British Columbia is already known globally for leading-edge health research. The research community adds hundreds of millions of dollars to our economy. But we limit researchers’ access to this data, because of concerns about protecting privacy that provincial regulations now make moot.

It’s time we proactively opened this B.C. advantage to health researchers and research funders locally, nationally and internationally. Not only would a more open-door policy bring in millions of new research dollars and human talent, it would lead to discoveries that will save more lives, improve quality of life and cement British Columbia as a centre of excellence for bringing efficient/effective health care solutions to Canada and the world.

This is one of those rare opportunities where there are no downsides, only remarkable potential benefits.
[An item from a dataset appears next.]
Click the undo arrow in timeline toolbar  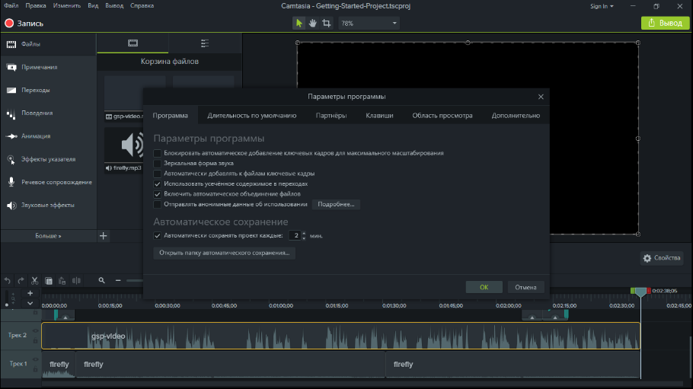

The protection of individuals’ privacy must be paramount. And it is. B.C. has the safeguards to guarantee privacy is protected. We now owe it to ourselves, and to our fellow citizens, to unlock the treasures hiding in our data and use them to save lives.

- post by Colin Hansen



5 Comments

  1. Steven Forth March 15, 2012 at 7:10 pm -

    Where is the Like button? Evidence-based medicine is necessary if we are going to have an effective and affordable healthcare system in the 21st C and evidence-based medicine requires evidence. We need to make this happen as soon as possible.

  2. Paul LeBlanc March 15, 2012 at 9:59 pm -

    This is an excellent idea.  

  3. Steven Forth March 16, 2012 at 6:54 am -

    This would also be a way to stimulate innovation. Making the data available and letting new companies apply new approaches to pattern recognition, complex event processing, social sharing and so on could lead to a surge in activity in BC.
    I would have some concern that the government would favour large multinationals rather than local growth and innovation, this has happened in the past, but the solution to this is a larger cultural shift in which we believe in and invest in our local companies.
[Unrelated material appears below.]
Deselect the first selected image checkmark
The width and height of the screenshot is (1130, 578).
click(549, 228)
  4. Bobh March 16, 2012 at 8:40 am -

    Hard not to be in favor of this, but my understanding is that the information on drug prescribing does not have the medical problem being addressed, or indeed the full list of problems that the patient has. If this understanding is correct, then how can researchers determine best practices? Physicians would have to have coded each patient visit with an ICD9 code for a reasonably accurate description of the problem. That is not done.

  5. John March 27, 2012 at 8:58 pm -

    Very much agree!
    The application of privacy in BC healthcare hinders our ability to share data and deliver optimal services.  We bureaucrats spend an inordinate amount of time completing Privacy Impact Assessments, information sharing agreements, reviews and meeting about the perceived issues – lots of talk and no coherant and consistent application of privacy across the Health Authorities.   Everyone is well-intentioned; however, the outcome is leaving our patients' care compromised.  As one doctor states, "no one went to their grave happy that their privacy was in tact!"
    Releasing the anonymized datasets to the public following similar models (see: http://www.google.com/publicdata/directory) is a great plan.  The potential beneftis far outweigh the risks.  I can only imagine how creative our BC students/researchers could be with access to this information. What a great way to spur practial innovation. 
    One of the biggest challenges is the quality of the data.  Our health information systems have evolved in silos.  There are multiple "buckets" of data that is of variable quality.  The data is difficult to link across systems, and structures are inconsistent.  Terminology standards have not been followed across the Province and coding/abstracting practices are variable.   On the otherhand, we do have a repository of medication histories, 20+ yrs of cancer data and the Ministry of Health must have loads of MSP billing data.   We have a master patient index key'd from our PHN.  Lastly, we are only 4.5 million people – it's really not a lot of data. 
    In short, the data sources aren't great, but they are there and there is hope.
    Now only if we could find the time to do a "public data" project in addition to keeping our legacy systems running, and spending the budgets reinforcing the silos.  Oh – and then there's another meetng on privacy/audit to attend.